— Problem to work on —
Please count the lines in the data below that contain the word "Where", and reply with only that number.

— Dataset entries —
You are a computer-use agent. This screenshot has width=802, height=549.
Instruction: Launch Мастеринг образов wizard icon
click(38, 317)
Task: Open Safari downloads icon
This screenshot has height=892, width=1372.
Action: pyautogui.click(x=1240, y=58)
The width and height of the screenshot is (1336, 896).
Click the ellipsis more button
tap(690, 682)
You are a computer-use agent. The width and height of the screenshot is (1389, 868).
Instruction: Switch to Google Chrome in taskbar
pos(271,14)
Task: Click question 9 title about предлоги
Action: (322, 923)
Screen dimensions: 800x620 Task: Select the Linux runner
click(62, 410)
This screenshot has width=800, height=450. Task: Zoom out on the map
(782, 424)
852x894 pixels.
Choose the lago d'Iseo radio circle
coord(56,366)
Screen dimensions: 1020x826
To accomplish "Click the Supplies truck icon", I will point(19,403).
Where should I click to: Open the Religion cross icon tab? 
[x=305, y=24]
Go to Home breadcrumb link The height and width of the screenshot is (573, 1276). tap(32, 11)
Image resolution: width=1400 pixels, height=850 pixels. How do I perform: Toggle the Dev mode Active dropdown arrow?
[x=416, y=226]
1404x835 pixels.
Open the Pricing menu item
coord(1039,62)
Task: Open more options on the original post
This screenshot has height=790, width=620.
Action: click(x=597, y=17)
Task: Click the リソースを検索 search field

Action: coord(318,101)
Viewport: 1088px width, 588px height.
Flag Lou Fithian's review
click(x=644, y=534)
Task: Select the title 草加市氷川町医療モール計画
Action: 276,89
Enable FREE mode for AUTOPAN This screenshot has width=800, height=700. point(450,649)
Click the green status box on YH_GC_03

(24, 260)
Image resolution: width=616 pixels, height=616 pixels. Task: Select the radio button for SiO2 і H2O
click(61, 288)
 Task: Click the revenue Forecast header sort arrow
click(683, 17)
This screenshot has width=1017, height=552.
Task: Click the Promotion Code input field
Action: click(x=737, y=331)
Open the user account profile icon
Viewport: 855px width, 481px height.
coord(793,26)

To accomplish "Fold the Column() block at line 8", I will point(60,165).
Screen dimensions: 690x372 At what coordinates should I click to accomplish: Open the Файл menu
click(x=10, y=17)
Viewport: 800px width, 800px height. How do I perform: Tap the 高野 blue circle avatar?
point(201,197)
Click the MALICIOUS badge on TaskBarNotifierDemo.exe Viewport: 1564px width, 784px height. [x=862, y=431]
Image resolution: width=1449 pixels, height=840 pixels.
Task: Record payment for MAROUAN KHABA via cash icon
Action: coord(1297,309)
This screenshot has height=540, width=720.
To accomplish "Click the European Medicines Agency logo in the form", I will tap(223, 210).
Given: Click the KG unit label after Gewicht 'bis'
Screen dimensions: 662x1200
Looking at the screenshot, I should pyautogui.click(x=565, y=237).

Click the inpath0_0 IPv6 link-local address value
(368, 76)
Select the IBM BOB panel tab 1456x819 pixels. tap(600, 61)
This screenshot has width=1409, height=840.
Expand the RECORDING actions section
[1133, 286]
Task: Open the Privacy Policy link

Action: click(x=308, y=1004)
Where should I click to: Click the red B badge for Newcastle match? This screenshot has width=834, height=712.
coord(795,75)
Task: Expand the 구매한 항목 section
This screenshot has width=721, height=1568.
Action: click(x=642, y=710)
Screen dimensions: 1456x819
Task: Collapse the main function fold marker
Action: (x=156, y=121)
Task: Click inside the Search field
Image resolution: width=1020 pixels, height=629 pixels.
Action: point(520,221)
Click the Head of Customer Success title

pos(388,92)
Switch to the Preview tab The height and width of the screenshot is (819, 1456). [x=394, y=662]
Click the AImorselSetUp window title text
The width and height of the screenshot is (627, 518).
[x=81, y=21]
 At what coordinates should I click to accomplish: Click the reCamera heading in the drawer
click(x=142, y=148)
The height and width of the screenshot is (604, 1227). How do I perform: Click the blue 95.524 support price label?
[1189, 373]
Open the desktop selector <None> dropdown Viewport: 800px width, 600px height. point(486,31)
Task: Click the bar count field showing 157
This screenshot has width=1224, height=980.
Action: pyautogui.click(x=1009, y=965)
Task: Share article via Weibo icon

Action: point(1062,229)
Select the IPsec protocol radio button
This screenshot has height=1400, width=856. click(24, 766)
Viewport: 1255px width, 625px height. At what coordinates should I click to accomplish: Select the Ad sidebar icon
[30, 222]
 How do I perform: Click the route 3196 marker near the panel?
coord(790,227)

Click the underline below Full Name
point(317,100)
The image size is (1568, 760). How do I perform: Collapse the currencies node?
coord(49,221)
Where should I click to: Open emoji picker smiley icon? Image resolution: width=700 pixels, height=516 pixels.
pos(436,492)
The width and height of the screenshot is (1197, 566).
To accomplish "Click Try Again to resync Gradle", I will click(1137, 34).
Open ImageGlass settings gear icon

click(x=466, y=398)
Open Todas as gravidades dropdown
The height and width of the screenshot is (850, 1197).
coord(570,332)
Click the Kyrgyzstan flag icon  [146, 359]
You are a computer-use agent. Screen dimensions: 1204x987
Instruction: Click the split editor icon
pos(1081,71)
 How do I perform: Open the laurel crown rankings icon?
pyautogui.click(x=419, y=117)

— Worked answer —
3